Our study has several limitations. Firstly, our study is observational in nature and despite adjustment for confounders in the multivariate analysis we can only investigate associations and cannot infer causality. Secondly, we only have information on medication that was prescribed at the time of discharge and cannot verify continued use.

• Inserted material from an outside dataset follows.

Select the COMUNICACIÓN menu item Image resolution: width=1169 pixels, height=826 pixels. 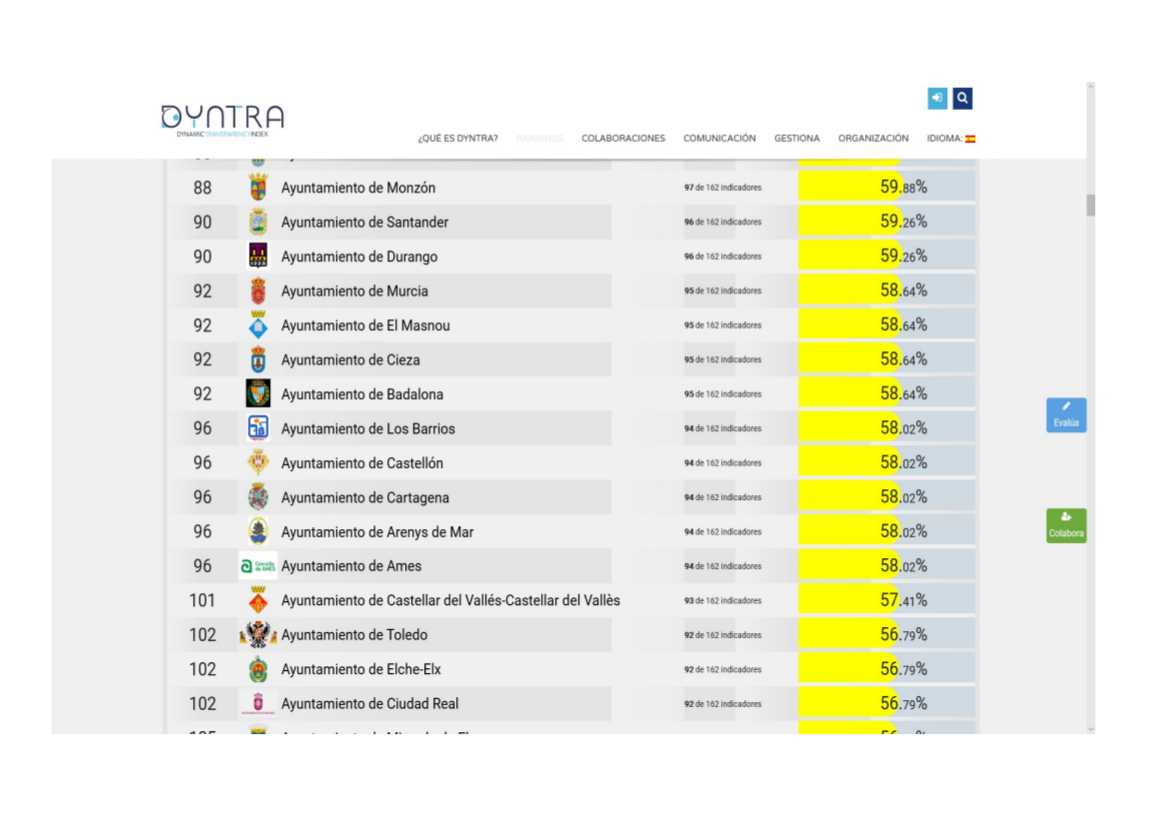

In conclusion, a post-discharge regimen of statins independently reduces overall and 1 year mortality. These results confirm those of earlier studies within a contemporary surgical population and support the current clinical guidelines. Clearly, more research is needed to increase statin use among CABG patients, including quality improvement initiatives focused on the prescription habits of cardiac surgeons and cardiologists. Several studies have explored approaches to solving these treatment gaps in cardiovascular prevention. The evaluation and implantation of such quality improvement initiative post CABG will undoubtedly increase statin prescription rates in these patients who, despite surgical revascularization, remain at risk for future cardiovascular events.
Acknowledgements
Disclosure: The authors declare no conflict of interest.